_About this task_
Find "This screenshot has width=1536, height=864." and "Open host controls" in the records below. Copy the lines holding them and every line between, exactly, and no others.

----- Record extracts -----

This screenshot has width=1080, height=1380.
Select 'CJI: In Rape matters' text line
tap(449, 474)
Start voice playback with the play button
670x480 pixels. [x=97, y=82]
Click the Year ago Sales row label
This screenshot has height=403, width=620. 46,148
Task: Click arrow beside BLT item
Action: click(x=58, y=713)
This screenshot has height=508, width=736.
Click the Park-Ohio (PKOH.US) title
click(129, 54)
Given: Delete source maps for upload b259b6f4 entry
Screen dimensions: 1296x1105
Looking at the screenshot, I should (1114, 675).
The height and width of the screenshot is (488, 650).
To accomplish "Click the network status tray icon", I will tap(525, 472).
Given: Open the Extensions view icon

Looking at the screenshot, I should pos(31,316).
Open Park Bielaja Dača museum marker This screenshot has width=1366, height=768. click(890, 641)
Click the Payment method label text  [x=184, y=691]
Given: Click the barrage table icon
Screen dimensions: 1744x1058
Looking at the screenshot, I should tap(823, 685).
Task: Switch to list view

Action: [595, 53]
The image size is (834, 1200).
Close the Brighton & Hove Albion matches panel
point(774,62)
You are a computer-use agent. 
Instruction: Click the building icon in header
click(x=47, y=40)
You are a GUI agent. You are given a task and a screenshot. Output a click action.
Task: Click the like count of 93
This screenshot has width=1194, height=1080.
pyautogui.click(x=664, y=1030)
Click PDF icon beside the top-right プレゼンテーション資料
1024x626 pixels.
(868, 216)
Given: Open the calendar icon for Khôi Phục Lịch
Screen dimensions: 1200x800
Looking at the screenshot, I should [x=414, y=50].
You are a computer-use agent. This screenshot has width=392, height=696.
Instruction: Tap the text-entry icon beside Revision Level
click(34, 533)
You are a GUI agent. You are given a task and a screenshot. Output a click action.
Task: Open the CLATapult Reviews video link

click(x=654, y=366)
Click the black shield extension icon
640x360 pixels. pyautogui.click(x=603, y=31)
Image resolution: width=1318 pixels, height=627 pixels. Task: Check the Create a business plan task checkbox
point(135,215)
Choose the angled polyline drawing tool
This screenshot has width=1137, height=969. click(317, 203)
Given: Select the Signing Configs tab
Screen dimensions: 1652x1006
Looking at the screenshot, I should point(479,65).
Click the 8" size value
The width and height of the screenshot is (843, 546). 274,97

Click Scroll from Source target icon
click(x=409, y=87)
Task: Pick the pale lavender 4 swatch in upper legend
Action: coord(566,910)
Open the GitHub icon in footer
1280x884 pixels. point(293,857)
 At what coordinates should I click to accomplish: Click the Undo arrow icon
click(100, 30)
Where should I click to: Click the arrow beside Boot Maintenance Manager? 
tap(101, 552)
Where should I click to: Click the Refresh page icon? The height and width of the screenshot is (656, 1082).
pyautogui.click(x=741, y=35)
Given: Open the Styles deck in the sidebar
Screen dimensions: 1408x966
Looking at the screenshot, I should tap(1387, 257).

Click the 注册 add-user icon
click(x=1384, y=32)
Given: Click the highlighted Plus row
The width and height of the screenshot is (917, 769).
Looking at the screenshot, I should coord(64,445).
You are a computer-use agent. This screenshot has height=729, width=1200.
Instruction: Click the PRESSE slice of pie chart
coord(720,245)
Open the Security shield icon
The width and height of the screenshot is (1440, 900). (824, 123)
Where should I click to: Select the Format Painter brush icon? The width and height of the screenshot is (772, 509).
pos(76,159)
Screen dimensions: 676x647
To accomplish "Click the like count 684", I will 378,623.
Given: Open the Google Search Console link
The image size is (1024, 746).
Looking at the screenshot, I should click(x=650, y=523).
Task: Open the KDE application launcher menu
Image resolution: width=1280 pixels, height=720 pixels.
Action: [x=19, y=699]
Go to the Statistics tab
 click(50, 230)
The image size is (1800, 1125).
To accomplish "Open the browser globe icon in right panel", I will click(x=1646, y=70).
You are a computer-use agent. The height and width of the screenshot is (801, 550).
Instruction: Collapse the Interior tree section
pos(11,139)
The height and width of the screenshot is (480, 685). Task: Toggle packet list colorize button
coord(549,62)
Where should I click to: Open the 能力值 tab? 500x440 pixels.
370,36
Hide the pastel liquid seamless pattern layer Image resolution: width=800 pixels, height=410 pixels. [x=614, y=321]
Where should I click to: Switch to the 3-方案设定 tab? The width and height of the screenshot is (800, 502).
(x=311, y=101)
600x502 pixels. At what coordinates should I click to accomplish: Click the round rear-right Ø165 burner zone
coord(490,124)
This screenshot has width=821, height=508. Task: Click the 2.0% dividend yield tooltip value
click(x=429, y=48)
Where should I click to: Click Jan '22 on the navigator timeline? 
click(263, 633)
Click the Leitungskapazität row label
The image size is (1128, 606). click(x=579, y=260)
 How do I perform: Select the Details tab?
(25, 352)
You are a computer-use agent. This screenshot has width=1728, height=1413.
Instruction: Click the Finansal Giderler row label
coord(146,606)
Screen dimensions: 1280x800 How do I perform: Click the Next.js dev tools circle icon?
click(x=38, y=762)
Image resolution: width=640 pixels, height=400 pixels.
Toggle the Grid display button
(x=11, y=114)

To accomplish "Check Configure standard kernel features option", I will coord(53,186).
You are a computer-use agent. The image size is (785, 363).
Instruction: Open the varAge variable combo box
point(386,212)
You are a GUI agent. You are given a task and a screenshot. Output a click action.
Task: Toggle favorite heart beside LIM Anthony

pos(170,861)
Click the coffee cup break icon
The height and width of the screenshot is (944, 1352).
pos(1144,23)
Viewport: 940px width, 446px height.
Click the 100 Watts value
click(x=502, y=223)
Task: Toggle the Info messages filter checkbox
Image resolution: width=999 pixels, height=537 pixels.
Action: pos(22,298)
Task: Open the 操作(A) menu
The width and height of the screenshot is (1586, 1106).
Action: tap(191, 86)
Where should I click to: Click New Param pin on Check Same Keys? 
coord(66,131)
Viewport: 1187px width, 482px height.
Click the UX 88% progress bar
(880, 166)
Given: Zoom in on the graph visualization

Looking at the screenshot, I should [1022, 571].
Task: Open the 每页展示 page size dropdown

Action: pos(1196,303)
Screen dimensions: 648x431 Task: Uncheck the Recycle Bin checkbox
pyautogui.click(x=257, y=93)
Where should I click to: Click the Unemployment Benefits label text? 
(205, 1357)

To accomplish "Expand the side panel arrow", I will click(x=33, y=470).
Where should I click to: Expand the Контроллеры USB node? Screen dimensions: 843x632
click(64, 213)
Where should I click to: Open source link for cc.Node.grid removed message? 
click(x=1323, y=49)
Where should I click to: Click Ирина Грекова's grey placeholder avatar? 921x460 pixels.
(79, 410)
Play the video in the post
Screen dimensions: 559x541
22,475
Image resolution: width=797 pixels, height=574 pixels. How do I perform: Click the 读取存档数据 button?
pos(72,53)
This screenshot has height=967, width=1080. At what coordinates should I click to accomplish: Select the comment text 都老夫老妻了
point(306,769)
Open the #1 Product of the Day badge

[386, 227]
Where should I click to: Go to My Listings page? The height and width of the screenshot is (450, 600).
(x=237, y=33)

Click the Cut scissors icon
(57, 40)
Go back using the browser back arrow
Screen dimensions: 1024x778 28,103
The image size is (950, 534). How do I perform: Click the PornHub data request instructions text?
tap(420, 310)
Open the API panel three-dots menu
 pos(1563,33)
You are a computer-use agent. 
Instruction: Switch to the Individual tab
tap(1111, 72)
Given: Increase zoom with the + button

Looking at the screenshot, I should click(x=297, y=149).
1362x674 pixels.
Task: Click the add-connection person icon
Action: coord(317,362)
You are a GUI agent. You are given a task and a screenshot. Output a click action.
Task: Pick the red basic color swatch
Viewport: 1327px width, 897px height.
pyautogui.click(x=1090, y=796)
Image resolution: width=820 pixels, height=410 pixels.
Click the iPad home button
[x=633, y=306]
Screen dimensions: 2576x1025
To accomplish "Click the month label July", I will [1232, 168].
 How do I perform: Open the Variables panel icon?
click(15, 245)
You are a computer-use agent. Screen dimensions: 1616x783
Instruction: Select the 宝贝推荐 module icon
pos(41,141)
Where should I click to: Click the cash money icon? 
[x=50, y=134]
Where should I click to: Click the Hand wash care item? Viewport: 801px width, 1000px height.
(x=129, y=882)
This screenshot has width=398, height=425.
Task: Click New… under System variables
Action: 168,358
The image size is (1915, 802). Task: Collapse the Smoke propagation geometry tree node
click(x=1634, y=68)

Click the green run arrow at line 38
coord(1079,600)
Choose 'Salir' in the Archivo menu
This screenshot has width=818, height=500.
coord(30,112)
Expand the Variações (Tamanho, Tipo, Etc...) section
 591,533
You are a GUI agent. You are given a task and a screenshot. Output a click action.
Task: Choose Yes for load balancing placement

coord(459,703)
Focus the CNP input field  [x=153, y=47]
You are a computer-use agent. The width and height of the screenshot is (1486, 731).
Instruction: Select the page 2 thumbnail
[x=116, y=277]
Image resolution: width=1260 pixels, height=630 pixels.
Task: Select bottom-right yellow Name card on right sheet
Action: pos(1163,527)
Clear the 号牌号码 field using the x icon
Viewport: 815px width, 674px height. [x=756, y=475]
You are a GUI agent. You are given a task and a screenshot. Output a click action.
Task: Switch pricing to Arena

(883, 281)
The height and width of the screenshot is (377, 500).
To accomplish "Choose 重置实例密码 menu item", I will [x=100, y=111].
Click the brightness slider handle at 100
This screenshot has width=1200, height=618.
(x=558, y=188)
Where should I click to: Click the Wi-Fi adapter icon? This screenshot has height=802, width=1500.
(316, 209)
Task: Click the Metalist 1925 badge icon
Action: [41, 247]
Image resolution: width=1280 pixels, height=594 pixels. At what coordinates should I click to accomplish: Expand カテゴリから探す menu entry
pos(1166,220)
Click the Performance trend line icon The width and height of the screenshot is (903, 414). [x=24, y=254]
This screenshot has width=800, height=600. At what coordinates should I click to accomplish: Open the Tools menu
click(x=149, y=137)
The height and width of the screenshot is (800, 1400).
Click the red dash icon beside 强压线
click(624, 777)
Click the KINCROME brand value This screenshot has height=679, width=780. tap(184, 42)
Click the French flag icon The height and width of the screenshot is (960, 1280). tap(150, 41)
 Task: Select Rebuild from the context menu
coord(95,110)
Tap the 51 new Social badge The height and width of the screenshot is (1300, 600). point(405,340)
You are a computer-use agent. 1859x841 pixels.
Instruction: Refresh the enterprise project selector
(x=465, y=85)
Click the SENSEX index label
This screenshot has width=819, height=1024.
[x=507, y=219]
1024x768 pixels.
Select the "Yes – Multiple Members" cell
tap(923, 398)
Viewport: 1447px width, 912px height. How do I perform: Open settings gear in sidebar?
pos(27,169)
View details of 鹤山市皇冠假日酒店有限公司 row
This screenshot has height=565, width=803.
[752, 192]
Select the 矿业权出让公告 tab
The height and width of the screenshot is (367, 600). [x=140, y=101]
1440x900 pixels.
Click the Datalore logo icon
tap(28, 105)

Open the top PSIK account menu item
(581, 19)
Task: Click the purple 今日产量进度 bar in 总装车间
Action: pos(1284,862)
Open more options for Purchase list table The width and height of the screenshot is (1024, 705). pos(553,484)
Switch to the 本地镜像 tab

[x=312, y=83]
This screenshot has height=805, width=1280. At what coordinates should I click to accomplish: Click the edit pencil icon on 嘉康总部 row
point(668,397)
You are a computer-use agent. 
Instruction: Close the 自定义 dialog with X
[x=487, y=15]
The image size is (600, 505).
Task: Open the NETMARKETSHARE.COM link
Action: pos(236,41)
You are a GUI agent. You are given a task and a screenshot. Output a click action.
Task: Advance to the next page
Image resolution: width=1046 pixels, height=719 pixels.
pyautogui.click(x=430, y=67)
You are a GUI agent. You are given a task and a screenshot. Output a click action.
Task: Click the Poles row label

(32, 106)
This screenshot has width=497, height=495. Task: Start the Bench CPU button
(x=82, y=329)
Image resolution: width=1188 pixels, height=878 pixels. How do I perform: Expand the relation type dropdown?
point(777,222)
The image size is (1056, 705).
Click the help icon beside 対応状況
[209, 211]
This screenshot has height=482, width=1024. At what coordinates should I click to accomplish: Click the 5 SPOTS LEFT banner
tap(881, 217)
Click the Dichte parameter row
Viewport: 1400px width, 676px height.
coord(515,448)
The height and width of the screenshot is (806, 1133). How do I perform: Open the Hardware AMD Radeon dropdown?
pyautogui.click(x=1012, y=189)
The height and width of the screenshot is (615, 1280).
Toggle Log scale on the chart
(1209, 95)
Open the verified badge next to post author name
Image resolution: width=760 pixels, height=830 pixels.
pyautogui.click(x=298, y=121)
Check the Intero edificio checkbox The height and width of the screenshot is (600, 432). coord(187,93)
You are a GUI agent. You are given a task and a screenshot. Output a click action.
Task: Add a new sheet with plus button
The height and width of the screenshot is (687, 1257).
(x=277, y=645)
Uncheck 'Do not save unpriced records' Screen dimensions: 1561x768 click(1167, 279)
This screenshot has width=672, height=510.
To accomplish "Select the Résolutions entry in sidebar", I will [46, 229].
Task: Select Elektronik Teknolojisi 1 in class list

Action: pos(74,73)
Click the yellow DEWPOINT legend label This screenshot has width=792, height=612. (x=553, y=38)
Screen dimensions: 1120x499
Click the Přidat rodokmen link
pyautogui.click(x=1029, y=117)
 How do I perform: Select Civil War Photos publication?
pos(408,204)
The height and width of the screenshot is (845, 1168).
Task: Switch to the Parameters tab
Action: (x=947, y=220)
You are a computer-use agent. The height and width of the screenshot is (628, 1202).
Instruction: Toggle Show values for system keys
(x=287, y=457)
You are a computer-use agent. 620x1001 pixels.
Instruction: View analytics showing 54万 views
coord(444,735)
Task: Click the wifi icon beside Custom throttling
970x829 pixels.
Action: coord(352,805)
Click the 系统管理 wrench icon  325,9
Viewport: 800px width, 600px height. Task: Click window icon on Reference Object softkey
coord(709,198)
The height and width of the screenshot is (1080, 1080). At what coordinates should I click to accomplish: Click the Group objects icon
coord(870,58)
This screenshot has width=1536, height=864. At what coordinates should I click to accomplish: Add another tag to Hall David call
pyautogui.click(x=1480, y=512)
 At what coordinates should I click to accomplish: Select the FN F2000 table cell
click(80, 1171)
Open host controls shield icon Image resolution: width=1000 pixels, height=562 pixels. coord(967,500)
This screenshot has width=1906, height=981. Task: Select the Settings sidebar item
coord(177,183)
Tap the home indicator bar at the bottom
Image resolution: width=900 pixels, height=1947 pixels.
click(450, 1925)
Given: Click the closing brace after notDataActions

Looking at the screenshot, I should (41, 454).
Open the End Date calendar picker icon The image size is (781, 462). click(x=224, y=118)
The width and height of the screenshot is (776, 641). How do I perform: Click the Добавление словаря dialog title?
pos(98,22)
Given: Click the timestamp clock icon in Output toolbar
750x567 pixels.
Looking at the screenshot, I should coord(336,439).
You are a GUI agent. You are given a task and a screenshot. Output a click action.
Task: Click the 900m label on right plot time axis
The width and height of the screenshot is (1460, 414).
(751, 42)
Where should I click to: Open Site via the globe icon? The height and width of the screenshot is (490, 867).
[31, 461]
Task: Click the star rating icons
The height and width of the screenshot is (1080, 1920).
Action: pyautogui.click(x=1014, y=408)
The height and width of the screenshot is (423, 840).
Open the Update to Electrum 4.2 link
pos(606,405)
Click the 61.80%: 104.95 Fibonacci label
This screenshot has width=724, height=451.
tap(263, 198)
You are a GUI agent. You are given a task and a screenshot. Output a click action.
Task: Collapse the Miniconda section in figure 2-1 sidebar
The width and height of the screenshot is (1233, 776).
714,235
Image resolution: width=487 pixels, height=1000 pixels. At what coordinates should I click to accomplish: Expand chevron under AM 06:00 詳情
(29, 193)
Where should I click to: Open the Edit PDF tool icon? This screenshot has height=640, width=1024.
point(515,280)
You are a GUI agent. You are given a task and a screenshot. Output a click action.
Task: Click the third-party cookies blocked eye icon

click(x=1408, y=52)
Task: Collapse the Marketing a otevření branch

-----

_Expected output_
This screenshot has width=1536, height=864. At what coordinates should I click to accomplish: Add another tag to Hall David call
pyautogui.click(x=1480, y=512)
 At what coordinates should I click to accomplish: Select the FN F2000 table cell
click(80, 1171)
Open host controls shield icon Image resolution: width=1000 pixels, height=562 pixels. coord(967,500)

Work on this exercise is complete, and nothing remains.